• [Dataset entries]
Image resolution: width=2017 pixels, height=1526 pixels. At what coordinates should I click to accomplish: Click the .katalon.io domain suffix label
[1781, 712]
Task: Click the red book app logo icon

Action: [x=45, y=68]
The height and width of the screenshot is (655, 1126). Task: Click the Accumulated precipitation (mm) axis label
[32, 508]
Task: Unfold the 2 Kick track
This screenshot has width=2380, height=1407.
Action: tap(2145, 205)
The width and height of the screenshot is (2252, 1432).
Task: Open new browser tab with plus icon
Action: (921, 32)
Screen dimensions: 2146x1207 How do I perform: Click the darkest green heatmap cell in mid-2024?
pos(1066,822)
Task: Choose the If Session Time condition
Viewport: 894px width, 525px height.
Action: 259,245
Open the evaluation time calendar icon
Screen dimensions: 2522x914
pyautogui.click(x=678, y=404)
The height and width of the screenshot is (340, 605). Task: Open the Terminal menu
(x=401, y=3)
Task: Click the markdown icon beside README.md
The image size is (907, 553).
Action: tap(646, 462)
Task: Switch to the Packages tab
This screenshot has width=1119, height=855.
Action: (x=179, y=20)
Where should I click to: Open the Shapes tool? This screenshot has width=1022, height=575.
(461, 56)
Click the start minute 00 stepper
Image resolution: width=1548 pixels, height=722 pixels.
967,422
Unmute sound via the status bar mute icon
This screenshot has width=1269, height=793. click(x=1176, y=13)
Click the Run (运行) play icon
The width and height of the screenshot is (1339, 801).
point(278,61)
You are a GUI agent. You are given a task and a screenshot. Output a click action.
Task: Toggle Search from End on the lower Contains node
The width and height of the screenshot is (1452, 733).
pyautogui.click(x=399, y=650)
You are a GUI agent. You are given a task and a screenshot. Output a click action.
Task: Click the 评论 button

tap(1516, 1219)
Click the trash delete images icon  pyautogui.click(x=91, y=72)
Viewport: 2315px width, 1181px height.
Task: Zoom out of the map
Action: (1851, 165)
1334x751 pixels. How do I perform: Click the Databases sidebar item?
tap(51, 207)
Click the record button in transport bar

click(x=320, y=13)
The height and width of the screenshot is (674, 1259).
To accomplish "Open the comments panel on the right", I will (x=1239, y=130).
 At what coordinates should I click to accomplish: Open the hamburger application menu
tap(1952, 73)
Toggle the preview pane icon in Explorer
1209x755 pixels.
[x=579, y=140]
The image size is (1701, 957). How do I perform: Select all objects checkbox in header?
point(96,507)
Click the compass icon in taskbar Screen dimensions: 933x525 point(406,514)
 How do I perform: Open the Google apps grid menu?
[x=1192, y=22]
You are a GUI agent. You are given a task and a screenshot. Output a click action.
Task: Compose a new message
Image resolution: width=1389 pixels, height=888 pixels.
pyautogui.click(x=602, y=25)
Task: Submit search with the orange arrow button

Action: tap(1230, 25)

• [Problem description]
Would you retype the lines above from the one with "Task: Choose the If Session Time condition" down to the one with "Task: Compose a new message", word for word, both ends included and no other lines?

• [Reply]
Task: Choose the If Session Time condition
Viewport: 894px width, 525px height.
Action: 259,245
Open the evaluation time calendar icon
Screen dimensions: 2522x914
pyautogui.click(x=678, y=404)
The height and width of the screenshot is (340, 605). Task: Open the Terminal menu
(x=401, y=3)
Task: Click the markdown icon beside README.md
The image size is (907, 553).
Action: tap(646, 462)
Task: Switch to the Packages tab
This screenshot has width=1119, height=855.
Action: (x=179, y=20)
Where should I click to: Open the Shapes tool? This screenshot has width=1022, height=575.
(461, 56)
Click the start minute 00 stepper
Image resolution: width=1548 pixels, height=722 pixels.
967,422
Unmute sound via the status bar mute icon
This screenshot has width=1269, height=793. click(x=1176, y=13)
Click the Run (运行) play icon
The width and height of the screenshot is (1339, 801).
point(278,61)
You are a GUI agent. You are given a task and a screenshot. Output a click action.
Task: Toggle Search from End on the lower Contains node
The width and height of the screenshot is (1452, 733).
pyautogui.click(x=399, y=650)
You are a GUI agent. You are given a task and a screenshot. Output a click action.
Task: Click the 评论 button

tap(1516, 1219)
Click the trash delete images icon  pyautogui.click(x=91, y=72)
Viewport: 2315px width, 1181px height.
Task: Zoom out of the map
Action: (1851, 165)
1334x751 pixels. How do I perform: Click the Databases sidebar item?
tap(51, 207)
Click the record button in transport bar

click(x=320, y=13)
The height and width of the screenshot is (674, 1259).
To accomplish "Open the comments panel on the right", I will (x=1239, y=130).
 At what coordinates should I click to accomplish: Open the hamburger application menu
tap(1952, 73)
Toggle the preview pane icon in Explorer
1209x755 pixels.
[x=579, y=140]
The image size is (1701, 957). How do I perform: Select all objects checkbox in header?
point(96,507)
Click the compass icon in taskbar Screen dimensions: 933x525 point(406,514)
 How do I perform: Open the Google apps grid menu?
[x=1192, y=22]
You are a GUI agent. You are given a task and a screenshot. Output a click action.
Task: Compose a new message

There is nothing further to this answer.